A Andy se le cayó una carpeta y Andrea retrocedió y soltó un chillido de miedo.
Luego la concejala se puso derecha, recuperando momentáneamente parte del temple yanqui que le dio el valor para presentarse al cargo de concejala.
– No me grites, Jim Rennie. Te conozco desde que recortabas fotografías del catálogo de Sears en primero y las pegabas en hojas de cartulina, así que no me grites.
– Oh, vaya, se ha ofendido. -La temible sonrisa se extendía ahora de oreja a oreja y convertía la mitad superior de su rostro en una inquietante máscara de regocijo-. Pues qué puñetera pena. Pero es tarde, estoy cansado y ya he repartido todos los caramelitos que traía, así que ahora escúchame y no me obligues a repetirme. -Miró su reloj-. Son las once y treinta y cinco y quiero estar en casa a medianoche.
– ¡No entiendo qué quieres de mí!
Big Jim puso los ojos en blanco, como si no pudiera dar crédito a la estupidez de esa mujer.
– ¿En pocas palabras? Quiero saber que vas a estar de mi lado, del mío y de Andy, si ese disparatado plan del misil no funciona. Que no vas a apoyar a ese friegaplatos advenedizo.
Andrea tensó los hombros y arto seguido relajó la espalda. Se armó de valor para mirar a Big Jim a los ojos, pero le temblaban los labios.
– ¿Y si resulta que creo que el coronel Barbara, o el señor Barbara, si lo prefieres, está mejor capacitado para gestionar la situación en un momento de crisis?

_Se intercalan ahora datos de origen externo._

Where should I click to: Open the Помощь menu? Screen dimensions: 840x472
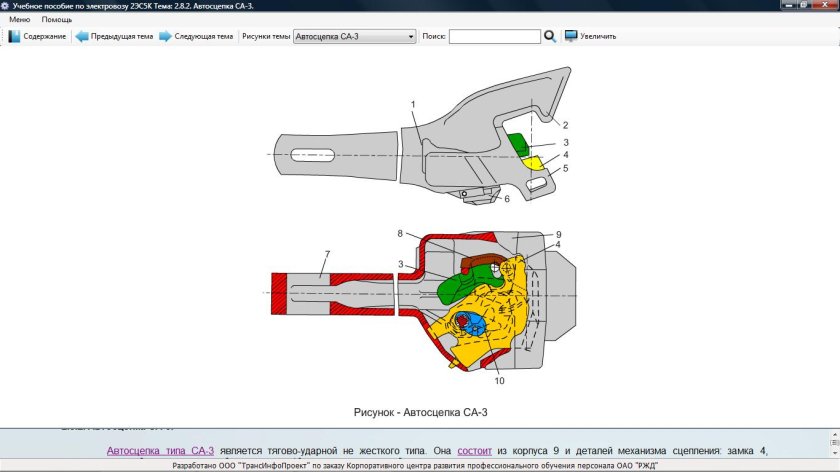pyautogui.click(x=57, y=20)
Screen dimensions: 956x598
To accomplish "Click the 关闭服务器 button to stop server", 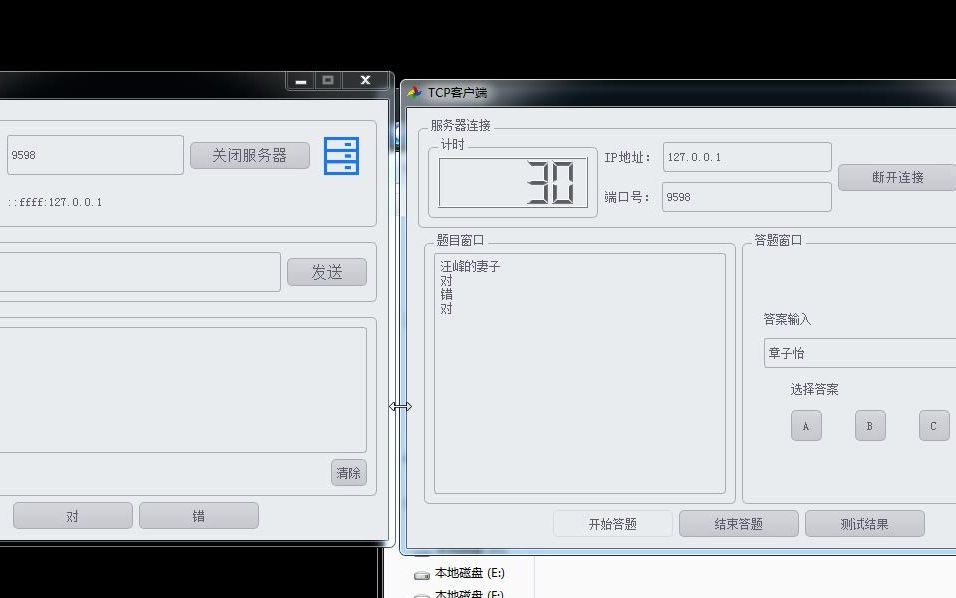I will (x=249, y=155).
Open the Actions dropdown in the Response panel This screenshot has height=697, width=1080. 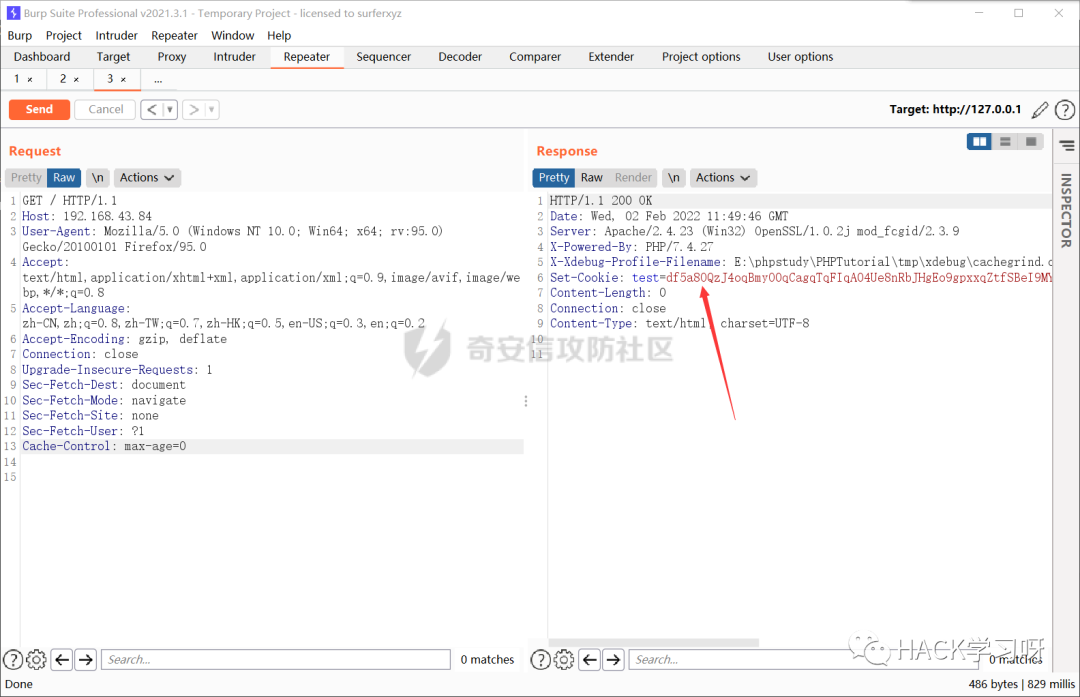[723, 177]
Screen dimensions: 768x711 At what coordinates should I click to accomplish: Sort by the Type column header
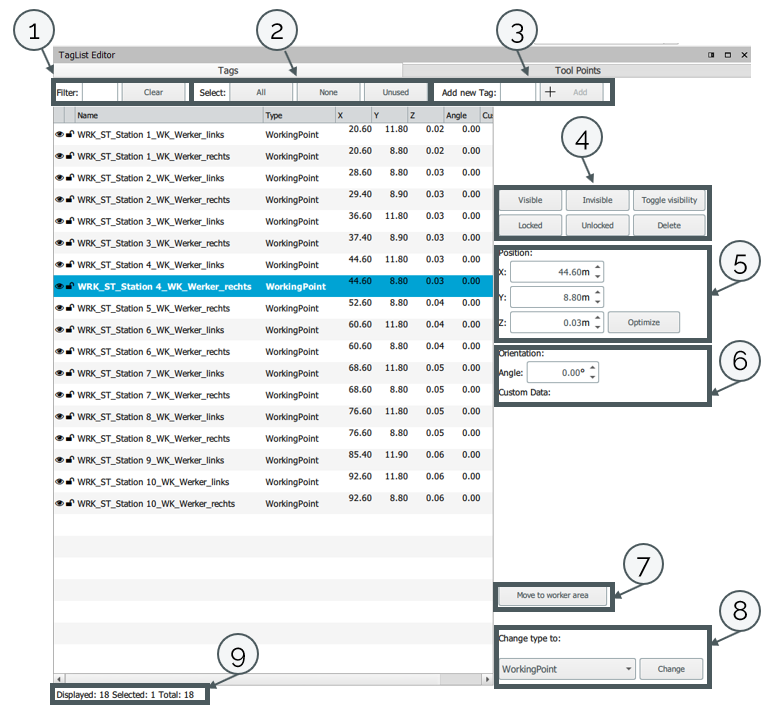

– Pues en tal caso, tengo que citar a Pepito Grillo -dijo Big Jim-. Deja que la conciencia sea tu guía -dijo con un murmullo que resultó mucho más aterrador que su grito-. Pero recuerda que tomas unas pastillas. Esas OxyContins.
Andrea se quedó helada.
– ¿Qué pasa con las pastillas?
– Andy ha apartado varias cajas de esas pastillas para ti, pero si apuestas por el caballo equivocado en esta carrera, las pastillas podrían desaparecer. ¿No es cierto, Andy?